Travis gave a funny, heartfelt toast. And then he was the life of the dance, until Danielle slapped his face.
Darby had wondered if they should step in and break up the fight. But Seth had just laughed and said his brother could take care of himself. It hadn’t been Travis whom Darby was worried about, but one look at Danielle’s expression told Darby nobody was going to mess with her.
They’d gone with French vanilla cake and buttercream icing. It was eminently edible, and Darby had enjoyed every last bite. For a formal event, it had become very laid back and fun as the night wore on.
Finally, Seth had escorted a very happy but tired Darby upstairs to the mayor’s private suite. He pushed open the door and lifted her into his arms.
Darby couldn’t help but laugh. “I feel like a princess.”
“You’re supposed to feel like a princess,” he rumbled in her ear.
“I never expected to have anything remotely like this for a wedding.” Then her eyes focused on the living room, seeing the fire, the candles and a table set for two with a white linen cloth, flowers, hors d’oeuvres and a bottle of champagne. “Oh, Seth.”
“For my bride,” he whispered, setting her down. “I thought you might be hungry.”
“I am,” she agreed. “It’s been a long night.”
“You want to slip into something more comfortable?”

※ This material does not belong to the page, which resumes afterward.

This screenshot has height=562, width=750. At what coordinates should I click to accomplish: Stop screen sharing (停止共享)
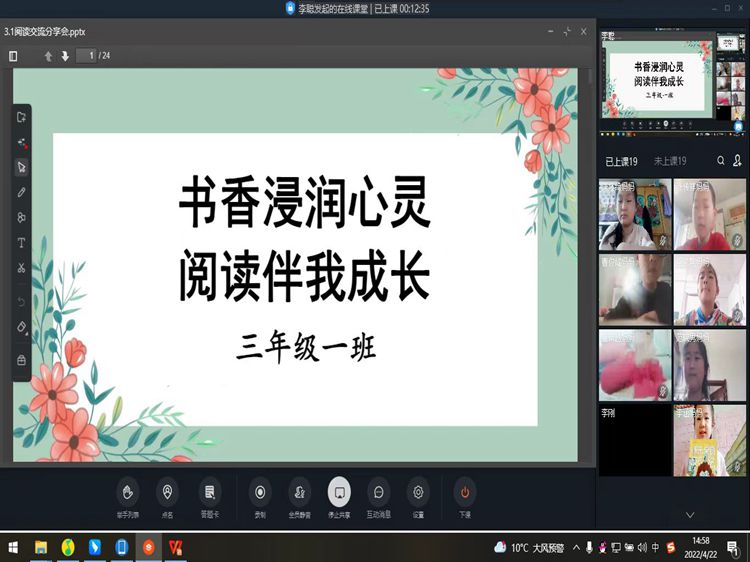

“I’d like that.” Her dress was beautiful, but a little tight, and the stays in the bodice were digging into her ribs.
There was a glimmer in his eyes. “I put something out on the bed that I think you might like.”
She grinned. “That I might like, or that you might like?”
“Oh, I’ll like it a lot,” he admitted.
She stroked his cheek with her palm. “One wedding-night ensemble, coming up.”
“I’ll open the champagne,” he called as she walked away.
Moving to the bedroom, she pulled the pins and flowers out of her hair, letting it fall around her shoulders. She reached around to the zipper, sighing as the tight bodice fell away. Then she stepped out of the dress and hung it in the closet.
When she looked at the bed, she burst out laughing. She’d expected satin and lace, something short and naughty. What she got was a blue tank top and a pair of gray sweatpants.
She returned to the living room and did a pirouette in front of Seth.
“You opted for comfortable?” she asked.
“Are you comfortable?” he returned.
“Good.” He handed her a glass of champagne. He had stripped down to his slacks and dress shirt, rolling up the sleeves. “Tonight’s about you, not about me. I think you’re beautiful in anything.
“Plus—” he clinked their two glasses together “—I’m planning to take it off you later, anyway.”
“I love you, Seth,” she told him before sipping the sweet, bubbly liquid.
“I adore you, Darby. Mrs. Jacobs.” His tone went husky, and his arm slipped around her waist. “My wife.”
He gave her a kiss. “I have one more present for you.”
She drew back. “What? Are you kidding? I didn’t get you anything.”
“You’ve already given me everything. There’s nothing else I need.”
“But that’s not fair,” she protested, even as he extracted a long, cardboard tube from the corner desk.
He handed it to her with a flourish.
“It’s not even wrapped,” she joked.
“How soon you get spoiled.”
She bopped him gently on the head with the tube, and he laughed. Then she pried off the plastic end and peered into the darkness. “What is it?”
“Architectural drawings.” He pulled out several large sheets of paper. “Three options for Sierra Hotel. If you like one of them, we can break ground tomorrow.”
“Seriously?” she asked, crossing to the desk where they could roll the plans out.
“If we pour the foundation before freeze-up, the contractor can work all winter. By the time construction starts on the railway in the spring, you’ll have a whole new home.”
She paged through the drawings, liking all of them.
“You didn’t have to do this,” she told him in awe.
“I did,” he responded, stroking her hair. “It’s my fault you lost your family home.”
“I have a new family home. And a new family.”
“You do.” He kissed the delicate spot beside her ear. “You’ll never be alone again.”